Thirty-five days after Operation Desert Shield began, 675 U.S. Air Force aircraft were already deployed to the Middle East, nearly two-thirds of them fighters poised to defend the Saudi kingdom. While F-15 Eagles flew combat air patrols, E-3 AWACS surveillance aircraft orbited along Saudi Arabia's northern border, searching deep inside Iraqi airspace. Other fighters included dual-role F-15E Strike Eagles, F-4G Wild Weasels, F-111 Aardvarks,
A-10 Thunderbolts, F-117 Nighthawks, and F-16 Fighting Falcons. Each
of these was on standby alert and could be airborne within minutes if needed.
In the meantime, the biggest airlift since Vietnam was operating at full force. Military Airlift Command (MAC) C-5, C-141, and C-130 aircraft traveled back and forth between the United States and the Middle East, delivering troops and supplies. In August alone, these aircraft flew more than 2,000 missions, hauling 72,000 troops and 106 million pounds of cargo to dozens of bases in the region.

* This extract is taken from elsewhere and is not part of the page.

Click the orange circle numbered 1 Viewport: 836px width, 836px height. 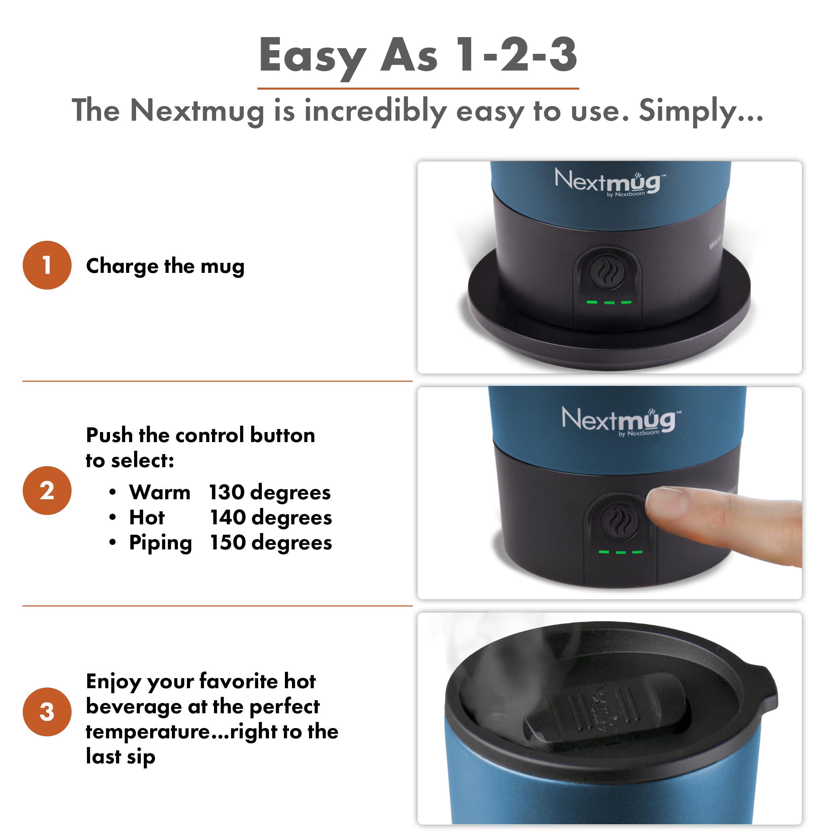coord(47,265)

On Saturday, 22 September, Capt. Tom "Badger" Schmidt and I spent the afternoon building a LANTIRN
low-level map. After we finished, Lt. Col. Tim Nall called me into his office to discuss morale. He asked me to move out of the room I was in and into a room with other members of the
421st Black Widows. LANTIRN was quickly becoming a large priority for the wing, and since I was a Black Widow now, Lt. Col. Nall felt it would be better if I lived with other members of the unit.